### EXERCISE REQUIREMENTS
An exact restatement of the data is required, with the images omitted.

(SOURCE MATERIAL)

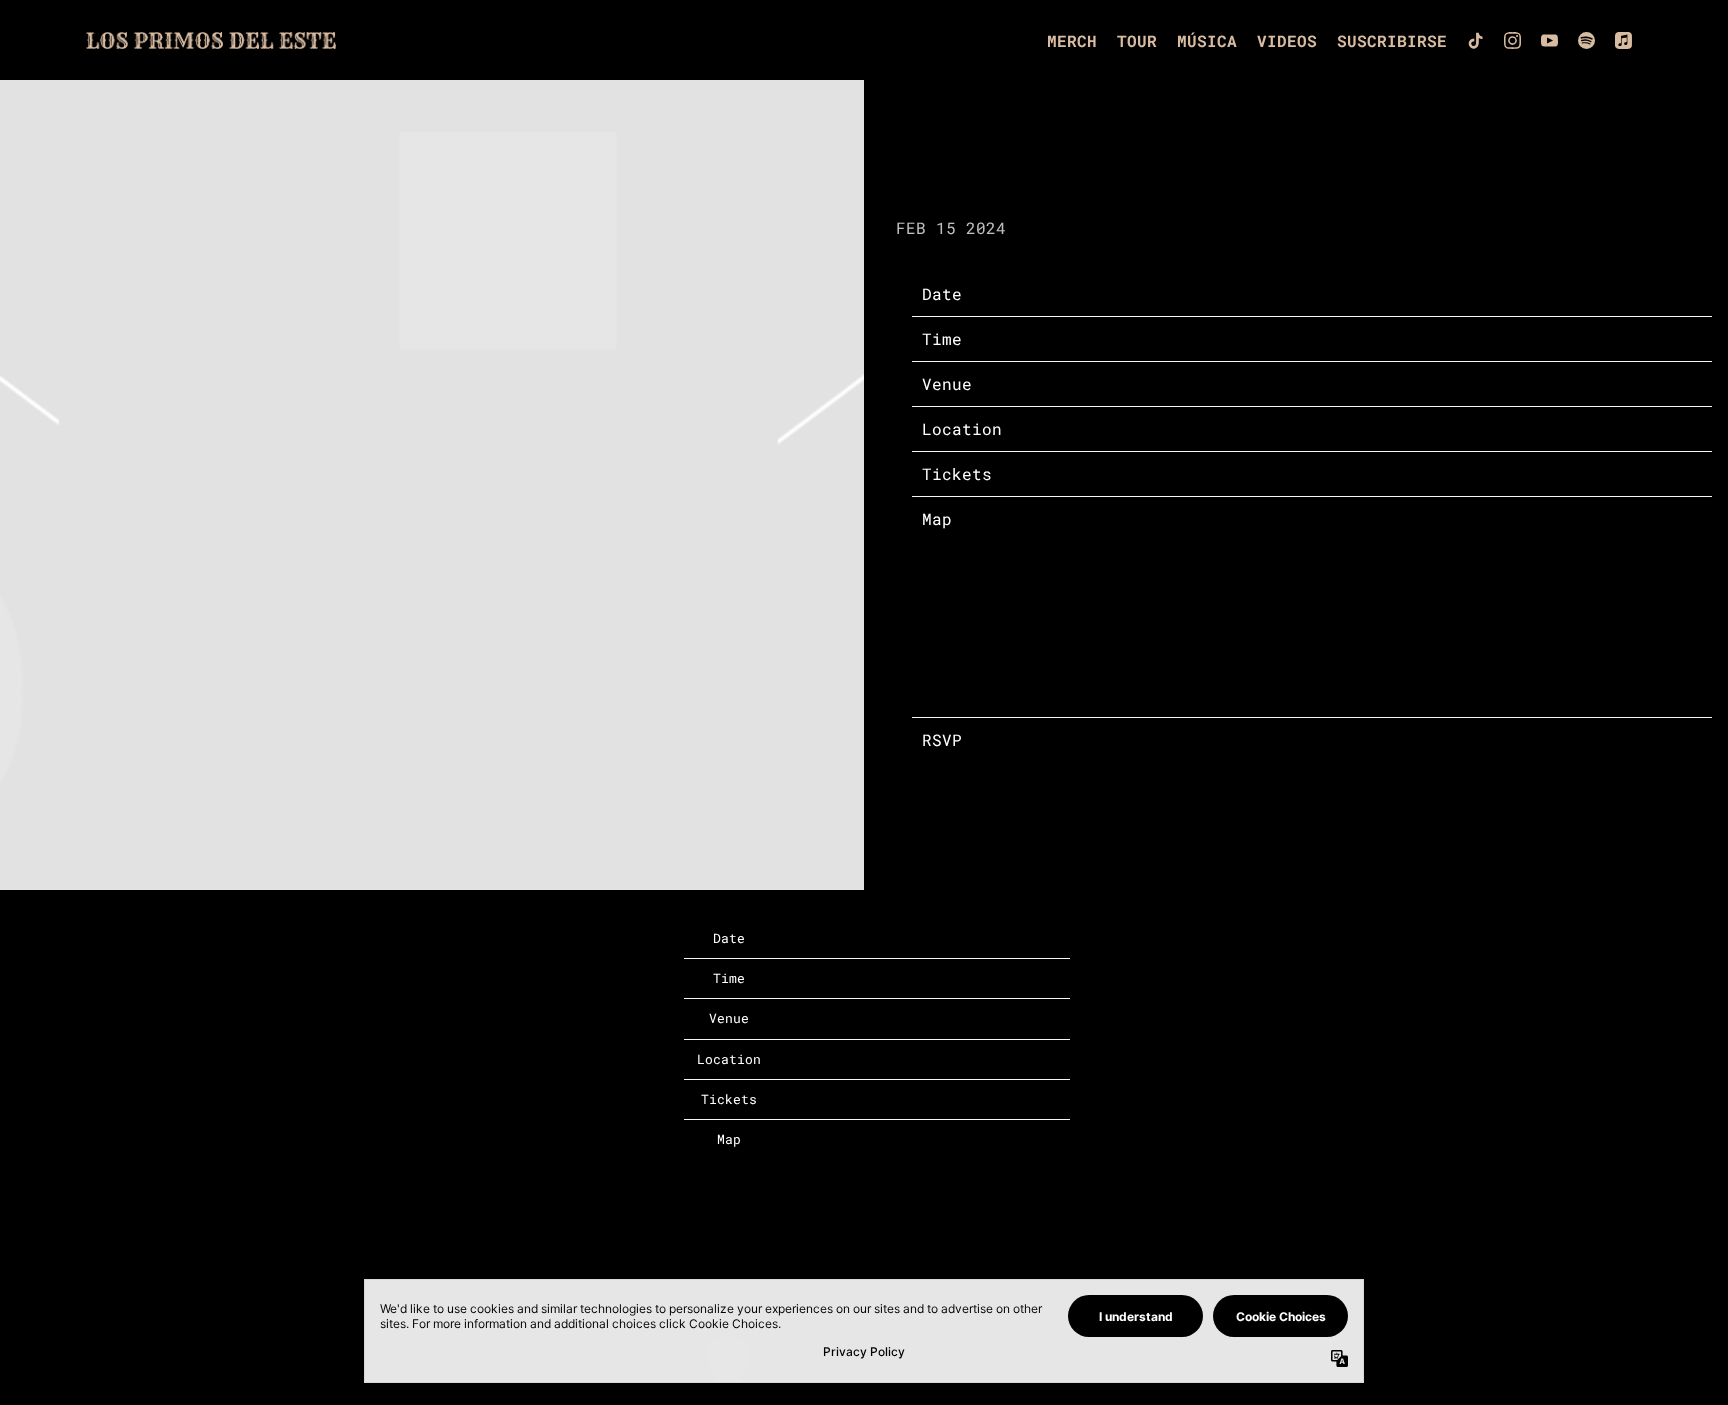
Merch (1072, 40)
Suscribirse (1392, 40)
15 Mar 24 (1149, 293)
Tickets (1139, 473)
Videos (1287, 40)
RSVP (1124, 739)
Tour (1137, 40)
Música (1207, 40)
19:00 (1129, 338)
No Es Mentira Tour (1194, 383)
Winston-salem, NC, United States (1264, 428)
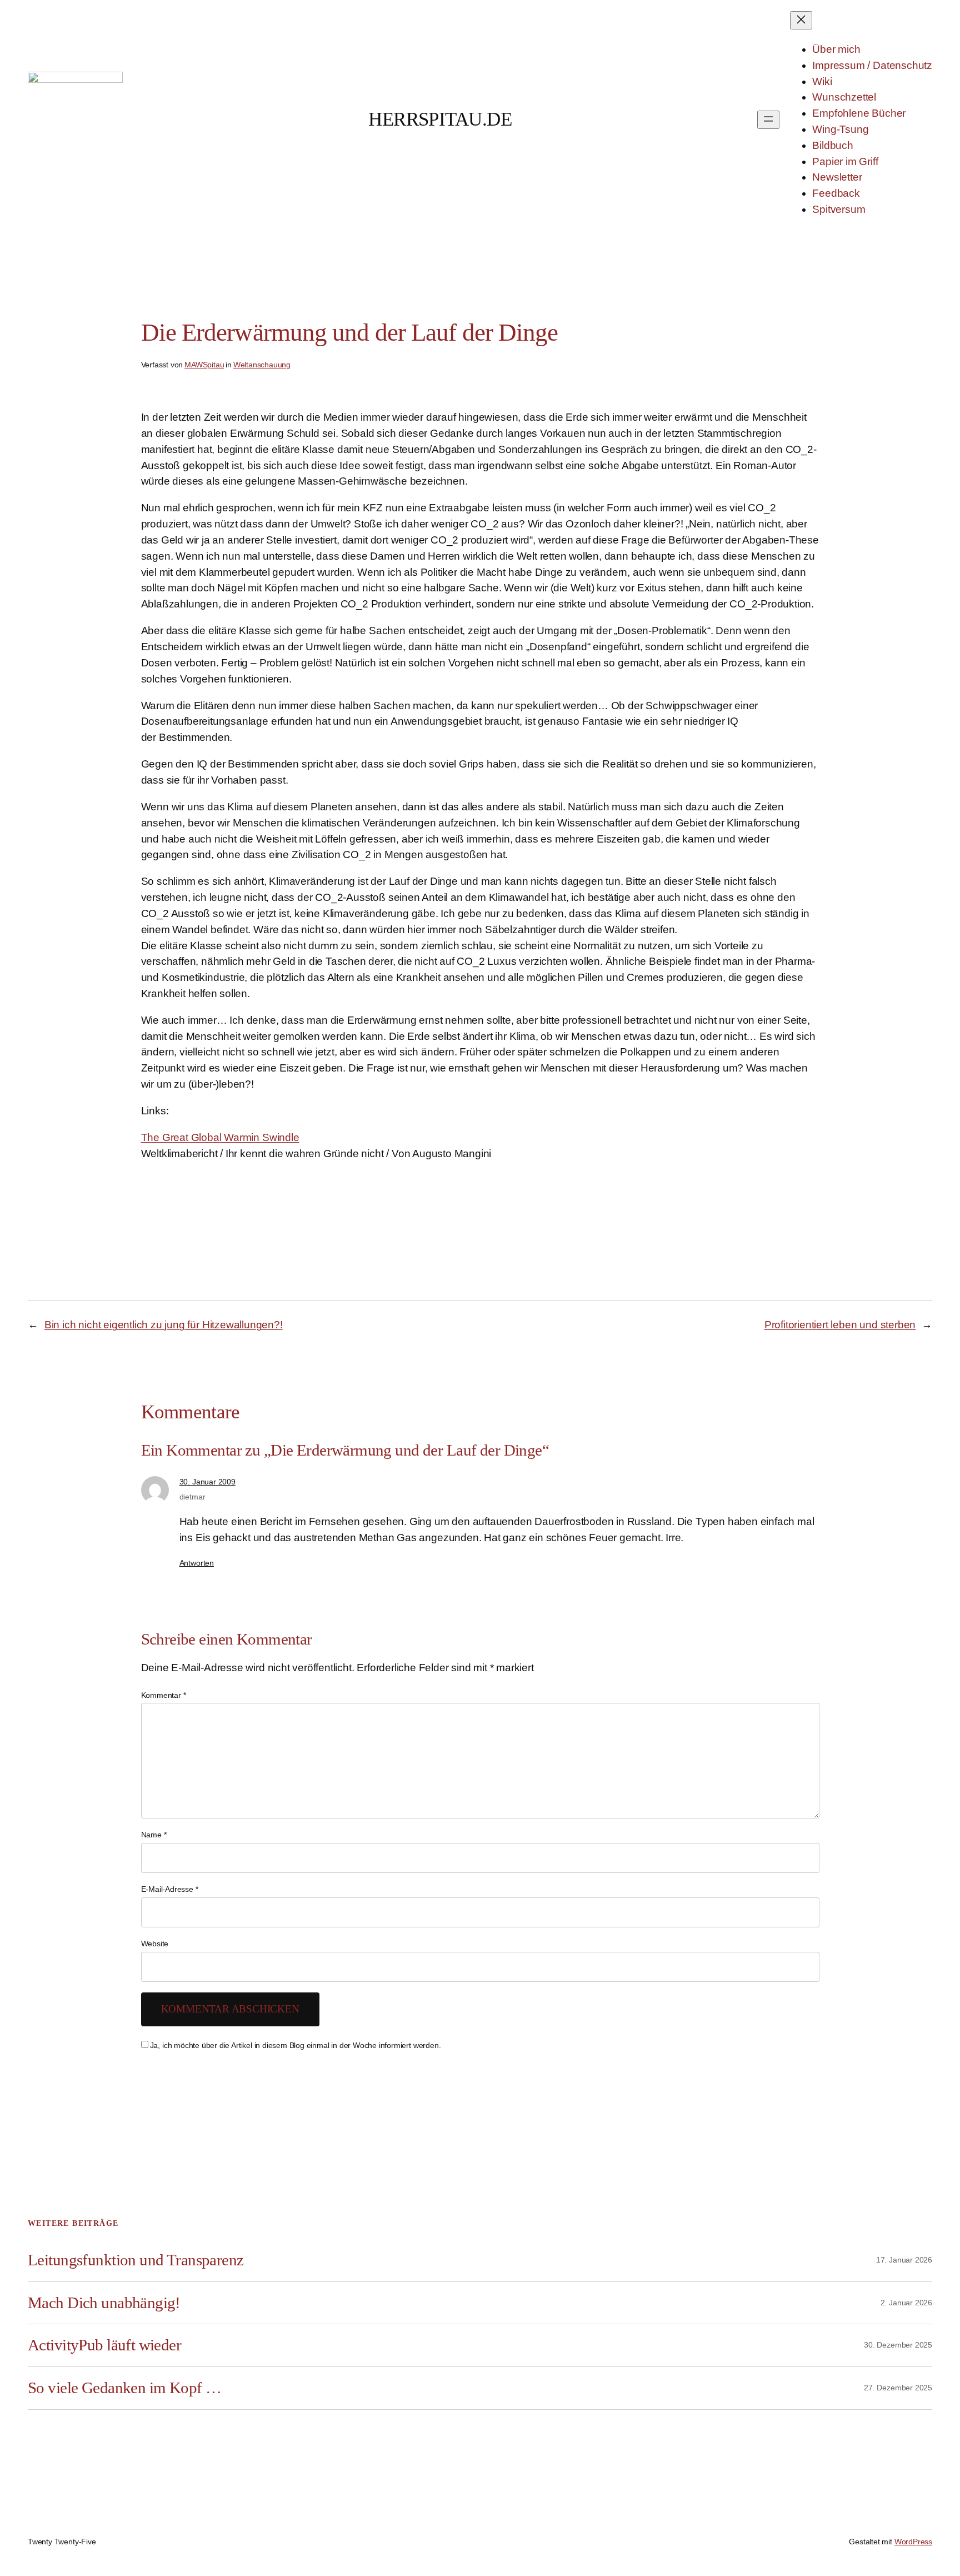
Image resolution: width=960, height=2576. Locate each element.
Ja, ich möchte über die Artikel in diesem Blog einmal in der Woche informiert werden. (295, 2045)
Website (155, 1943)
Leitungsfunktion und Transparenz (136, 2260)
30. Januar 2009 (207, 1481)
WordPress (913, 2541)
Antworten (196, 1562)
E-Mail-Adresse (169, 1889)
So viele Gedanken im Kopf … (124, 2387)
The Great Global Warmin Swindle (220, 1137)
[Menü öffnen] (768, 120)
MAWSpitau (204, 364)
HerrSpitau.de (440, 119)
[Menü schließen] (801, 20)
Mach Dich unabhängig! (104, 2302)
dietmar (192, 1496)
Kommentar (163, 1695)
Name (154, 1834)
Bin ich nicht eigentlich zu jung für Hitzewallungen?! (163, 1325)
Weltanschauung (262, 364)
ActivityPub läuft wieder (104, 2345)
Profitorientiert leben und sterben (840, 1325)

(End SOURCE MATERIAL)

### EXERCISE SOLUTION
Merch (1072, 40)
Suscribirse (1392, 40)
15 Mar 24 (1149, 293)
Tickets (1139, 473)
Videos (1287, 40)
RSVP (1124, 739)
Tour (1137, 40)
Música (1207, 40)
19:00 (1129, 338)
No Es Mentira Tour (1194, 383)
Winston-salem, NC, United States (1264, 428)
Image resolution: width=960, height=2576. Locate each element.
Ja, ich möchte über die Artikel in diesem Blog einmal in der Woche informiert werden. (295, 2045)
Website (155, 1943)
Leitungsfunktion und Transparenz (136, 2260)
30. Januar 2009 (207, 1481)
WordPress (913, 2541)
Antworten (196, 1562)
E-Mail-Adresse (169, 1889)
So viele Gedanken im Kopf … (124, 2387)
The Great Global Warmin Swindle (220, 1137)
[Menü öffnen] (768, 120)
MAWSpitau (204, 364)
HerrSpitau.de (440, 119)
[Menü schließen] (801, 20)
Mach Dich unabhängig! (104, 2302)
dietmar (192, 1496)
Kommentar (163, 1695)
Name (154, 1834)
Bin ich nicht eigentlich zu jung für Hitzewallungen?! (163, 1325)
Weltanschauung (262, 364)
ActivityPub läuft wieder (104, 2345)
Profitorientiert leben und sterben (840, 1325)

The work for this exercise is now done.